GILBERT: As a former policeman, in a political sense does he have that appeal that could be potent to cut through that Malcolm Turnbull doesn't? He’s no ‘top end of town’ individual like you say the harbour side Prime Minister is. This is a former cop from Queensland, he can talk in every man's language.
BURKE: If he's got to go back and say that 20 years ago he was doing something constructive, but his career since then has been a bit of a mess he can make that argument. It's a different situation to what we were arguing with respect to the challenges with Malcolm Turnbull. But a whole lot of it goes back to the same sort of issues that we were arguing when Tony Abbott was there. If you look at the people who are running this, you look at the different personalities whether it's Eric Abetz, your Kevin Andrews, the different people who are involved. It's the exact same people who 10 years ago got rid of Malcolm Turnbull to put Tony Abbott in. They’re now wanting to get rid of Malcolm Turnbull to put Tony Abbott Mark II in.
GILBERT: So you feel like you feel like you've got his measure regardless is your point?
BURKE: We know who this man is and Australian knows who this man is. What we don't know is whether Peter Dutton is even allowed to be in the Parliament.
GILBERT: So what's your strategy today then from an opposition perspective?

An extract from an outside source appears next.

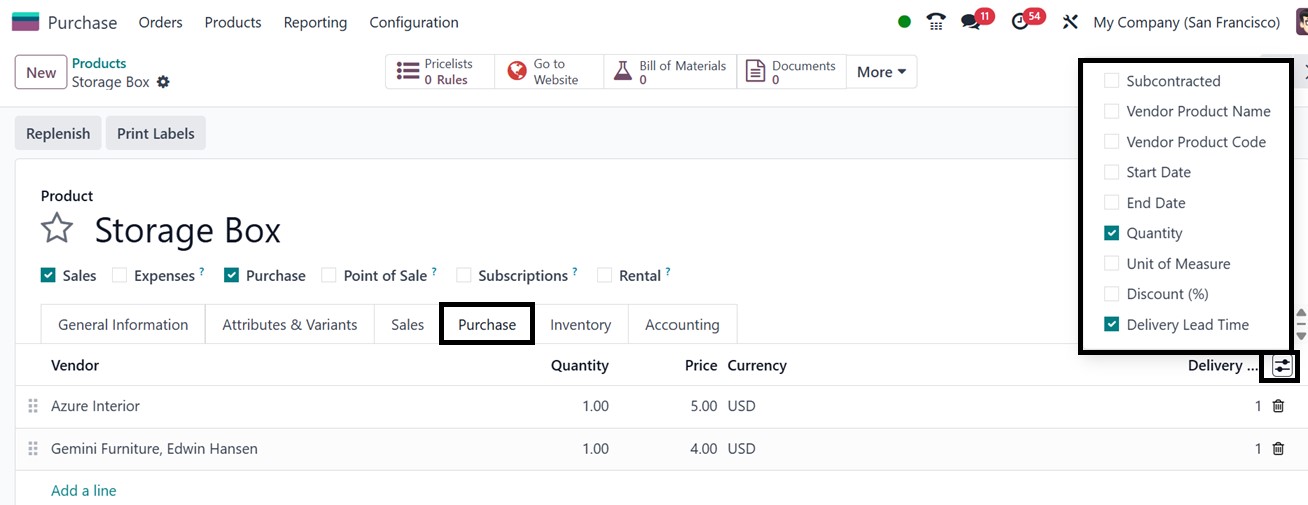
Task: Enable the Vendor Product Name column
Action: point(1111,111)
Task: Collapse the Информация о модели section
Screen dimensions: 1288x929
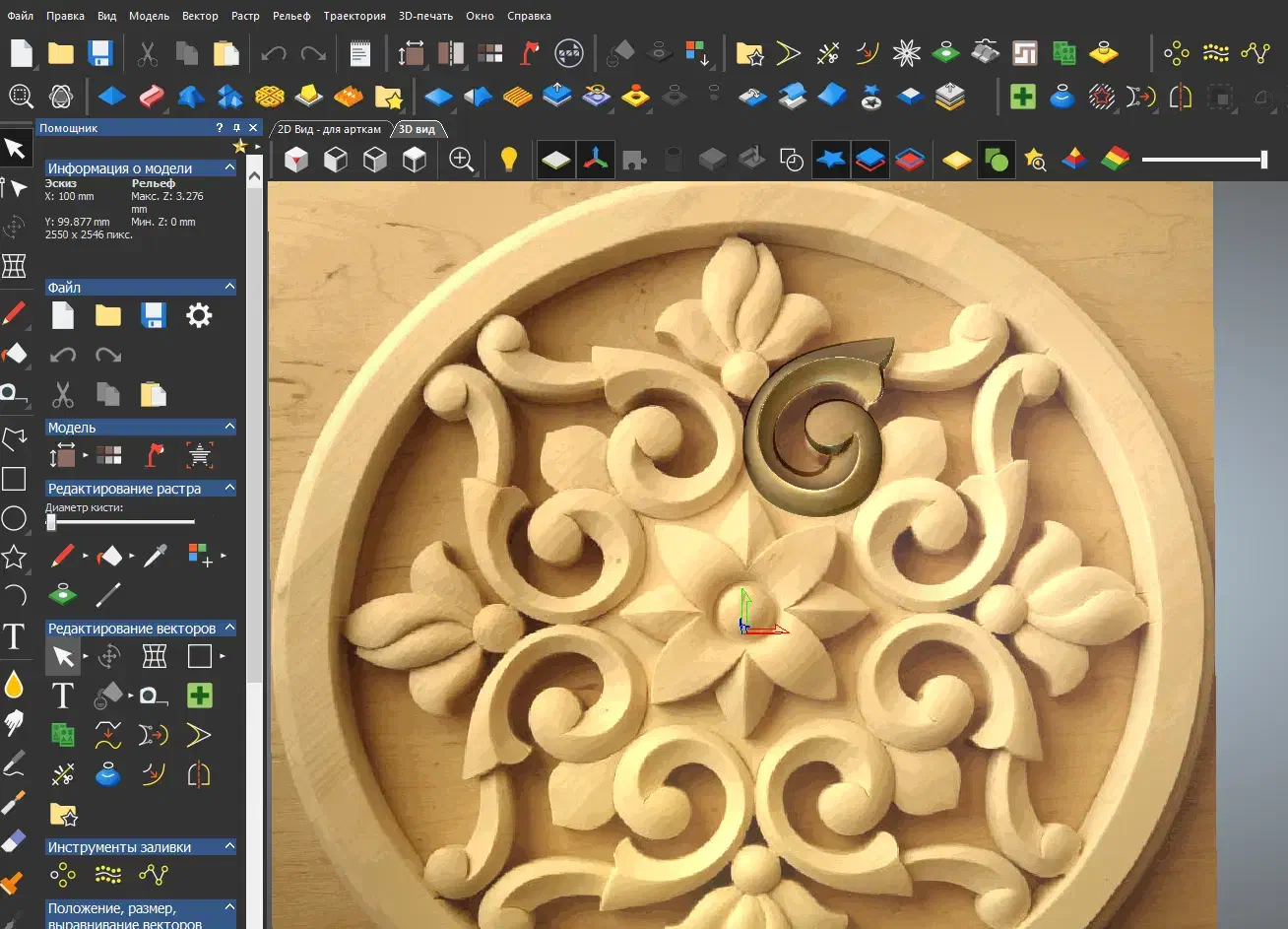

BURKE: The Government get to ask themselves dixers, we're not going to telegraph the questions now. But what I can say first of all against all of this, Australians just must be looking aghast. We've learnt our lessons from any instability that happened when we were in office and the Government have taken those moments of instability and used them as a ‘how to guide’ and then just ramped up the volume.
I remember as a kid on a Saturday morning you'd watch Looney Tunes. 
Now that's the show on the evening news. This building is collapsing into itself and the ones who are doing it don't seem to care. It’s all about the soul of the Liberal Party, for heaven's sake, what happened to the Government of the nation?
GILBERT: Mr Burke I appreciate your time we'll talk to you soon.